EXCERPT ->

★ ★ ★ ★ ★ ★ ★

To further improve its gameplay, Wizards & Warriors actually moves very quickly. Your characters travel fast, and combat can be resolved without delay. Although Wizards & Warriors is a very long game, it's not because you'll spend huge amounts of time waiting between turns or traveling through barren wilderness. If anything, there appears to be rarely a dull moment in the game - monsters seem to spawn regularly, forcing you to always be on your guard. The game is loosely structured so that there will always be plenty of outlying areas to explore and peripheral quests to accept and accomplish; and there will be plenty of treasure and magic equipment to provide a suitable reward for your efforts.

★ ★ ★ ★ ★ ★ ★

DATA TO USE ->
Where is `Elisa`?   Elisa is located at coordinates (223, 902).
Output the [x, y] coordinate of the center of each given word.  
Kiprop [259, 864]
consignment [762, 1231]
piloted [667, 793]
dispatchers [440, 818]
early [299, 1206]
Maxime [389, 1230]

★ ★ ★ ★ ★ ★ ★

WRITTEN TASKS ->
A - In the Wizards & Warriors excerpt, how often do monsters seem to spawn?
B - Filter the records down to every line containing the string "word", treating uppercase and lowercase as distinct.
The text and the records were taken from unrelated sources.

WORKED SOLUTIONS ->
A - Regularly.

B -
Output the [x, y] coordinate of the center of each given word.  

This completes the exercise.